Néanmoins, Bong Joon-Ho, s’il agite tous les codes de la fable enfantine, une colorimétrie abondante et une relative tendresse à l’égard des personnages dans son premier acte, sait qu’il y a toujours un côté sale en coulisses, dans ce genre d’histoire. C’est là qu’Okja est plus acerbe que jamais sur notre monde, bien plus que lorsqu’il s’efforce d’esquisser le portrait d’un capitalisme triomphant par les personnages de Tilda Swinton et Jake Gyllenhaal. Non seulement le film est-il un brûlot antispéciste, qui tâche d’effacer toutes les limites possibles entre hommes et animaux, créant des échos humains dans les supplices subis par ces derniers (l’accouplement forcé est semblable au viol), mais il détruit avec une efficacité assez terrifiante toute forme de manichéisme entre les visages de l’industrie et ceux censés protéger les animaux. On retrouve ici toute la fibre du cinéma de Bong Joon-Ho et sa faculté à faire basculer la moralité en un plan ou une décision, à montrer qu’il y a derrière chaque lutte un marionnettiste, qu’il soit humain ou purement conceptuel, et qui agit sur toute la destinée d’un personnage.

En dépit de l’ironie ambiante au sein du film, traditionnel à la Nouvelle Vague sud-coréenne, Okja n’a rien de la fable familiale dont il pourrait avoir les attraits du fait de l’animal et de la fillette en têtes d’affiche.
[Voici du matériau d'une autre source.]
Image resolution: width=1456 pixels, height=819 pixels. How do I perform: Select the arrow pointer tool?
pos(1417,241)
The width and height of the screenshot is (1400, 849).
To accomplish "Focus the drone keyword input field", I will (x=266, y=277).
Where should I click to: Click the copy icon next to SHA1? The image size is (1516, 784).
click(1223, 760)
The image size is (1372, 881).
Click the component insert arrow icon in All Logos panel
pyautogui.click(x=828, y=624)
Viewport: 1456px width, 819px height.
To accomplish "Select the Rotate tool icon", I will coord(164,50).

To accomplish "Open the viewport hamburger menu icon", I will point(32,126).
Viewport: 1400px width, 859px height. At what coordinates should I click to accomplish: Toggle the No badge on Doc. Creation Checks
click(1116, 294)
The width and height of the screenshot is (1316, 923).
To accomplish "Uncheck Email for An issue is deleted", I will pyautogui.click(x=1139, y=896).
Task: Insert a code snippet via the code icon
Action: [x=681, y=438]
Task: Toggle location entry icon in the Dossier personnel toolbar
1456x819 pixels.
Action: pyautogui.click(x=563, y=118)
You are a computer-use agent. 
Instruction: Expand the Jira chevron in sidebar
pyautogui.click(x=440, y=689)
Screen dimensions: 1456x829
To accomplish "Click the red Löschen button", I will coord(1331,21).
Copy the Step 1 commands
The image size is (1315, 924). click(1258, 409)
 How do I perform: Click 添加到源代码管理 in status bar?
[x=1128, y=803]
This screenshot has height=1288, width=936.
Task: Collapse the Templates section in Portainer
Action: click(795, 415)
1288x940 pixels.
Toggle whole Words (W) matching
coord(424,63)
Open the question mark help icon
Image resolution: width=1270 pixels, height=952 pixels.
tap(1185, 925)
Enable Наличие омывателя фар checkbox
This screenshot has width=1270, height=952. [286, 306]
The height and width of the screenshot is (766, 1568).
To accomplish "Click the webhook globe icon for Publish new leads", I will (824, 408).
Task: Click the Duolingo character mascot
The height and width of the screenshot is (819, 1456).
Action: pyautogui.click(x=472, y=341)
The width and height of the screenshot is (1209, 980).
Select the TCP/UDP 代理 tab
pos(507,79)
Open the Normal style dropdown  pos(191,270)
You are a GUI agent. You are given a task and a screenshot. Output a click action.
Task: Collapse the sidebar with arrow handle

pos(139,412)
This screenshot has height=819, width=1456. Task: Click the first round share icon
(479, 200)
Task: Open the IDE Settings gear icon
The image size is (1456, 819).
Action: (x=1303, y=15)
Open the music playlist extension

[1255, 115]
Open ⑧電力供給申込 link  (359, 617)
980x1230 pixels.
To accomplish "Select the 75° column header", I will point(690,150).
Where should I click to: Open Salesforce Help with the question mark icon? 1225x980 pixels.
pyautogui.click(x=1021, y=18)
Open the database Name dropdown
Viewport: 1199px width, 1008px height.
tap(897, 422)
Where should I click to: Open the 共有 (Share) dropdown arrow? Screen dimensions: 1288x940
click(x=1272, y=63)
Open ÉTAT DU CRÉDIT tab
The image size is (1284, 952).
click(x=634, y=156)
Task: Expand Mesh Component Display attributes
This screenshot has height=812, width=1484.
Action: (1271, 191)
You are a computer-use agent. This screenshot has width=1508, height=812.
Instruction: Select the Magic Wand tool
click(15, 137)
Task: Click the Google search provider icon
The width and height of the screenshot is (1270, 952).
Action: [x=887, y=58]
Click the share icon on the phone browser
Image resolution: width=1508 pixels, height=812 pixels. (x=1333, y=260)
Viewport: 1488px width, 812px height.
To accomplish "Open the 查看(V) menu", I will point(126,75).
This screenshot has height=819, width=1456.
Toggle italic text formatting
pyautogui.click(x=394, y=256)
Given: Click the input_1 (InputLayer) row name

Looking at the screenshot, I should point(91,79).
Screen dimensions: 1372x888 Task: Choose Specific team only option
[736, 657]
Le réalisateur secoue en à peine deux heures une multitude de questionnements, de thèmes chers à son œuvre (le poids des croyances qu’on retrouvait déjà dans Snowpiercer), et plus surprenant encore, persévère dans son ambition universalisante et terrassante de voir derrière chaque combat des hommes un reflet de plus anciens, comme les réminiscences d’un passé douloureux et tapi dans le silence. Le dernier tiers du métrage est en cela un raz-de-marée pour le spectateur qui ne se retrouve plus ici simplement face à un récit intime qui revisiterait la mécanique de récit entre l’homme et l’animal, mais dans un film davantage concentré sur l’aveuglement des hommes à mener leur entreprise. Quelle qu’en soit sa moralité ou sa finalité. Rien n’arrêtera jamais la machine de tourner et les croyances d’être partagées : voilà le constat amer du film.

Difficile derrière cette morale plus amère que douce de ne pas voir là aussi la désillusion d’un auteur face à la suprématie du système sur la création, machine dont il a lui aussi souffert au moment de la sortie américaine chaotique de Snowpiercer. L’ultime signe de l’apaisement dans le film, tout aussi révélateur du dépérissement des illusions face au monde contemporain, peut en outre trouver un double sens qui rend le film d’autant plus passionnant et personnel : dans ses montagnes reculées de Corée du Sud, « loin de New York » et de la frénésie des majors, le cinéaste rêve de continuer de créer dans son pays natal, tout en étant confronté à la difficulté de voir ses projets se financer. Le passage par la plateforme de Netflix illustrerait presque en soi tout le dilemme moral du film, la volonté d’accéder à ce que l’on souhaite au prix d’un sacrifice et de l’indifférence. D’aucuns accuseront le Sud-Coréen d’accentuer l’interminable déliquescence du cinéma, qu’on annonçait déjà à l’époque de la VHS, mais Okja, dans ses séquences d’action assez sidérantes ou par la photo majestueuse de Darius Khondji, confirme le désir tenace des grands cinéastes à faire persister la cinématographie au-delà de toute frontière. Il y aura bien entendu ce sentiment singulier à attendre nerveusement la sortie d’un film depuis son canapé et non plus devant une très belle salle, mais ce fétichisme trouve ses limites dans ce que le cinéma peut encore nous offrir. Car si sacré il doit demeurer, c’est bien celui à l’écran, sous toutes ses formes, duquel surgit la créativité sans fard des artistes.